**EXERCISE DIRECTIONS**
Repeat the following lines exactly and nothing else: the line containing "Click the US Forest Service shield avatar" and each line after it through the end of the listing.

**INFORMATION GIVEN**

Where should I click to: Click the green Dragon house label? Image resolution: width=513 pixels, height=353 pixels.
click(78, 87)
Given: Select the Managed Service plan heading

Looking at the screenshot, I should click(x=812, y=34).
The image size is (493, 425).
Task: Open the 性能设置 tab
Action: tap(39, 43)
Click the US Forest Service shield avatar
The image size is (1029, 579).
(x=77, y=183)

**SOLUTION**
Click the US Forest Service shield avatar
The image size is (1029, 579).
(x=77, y=183)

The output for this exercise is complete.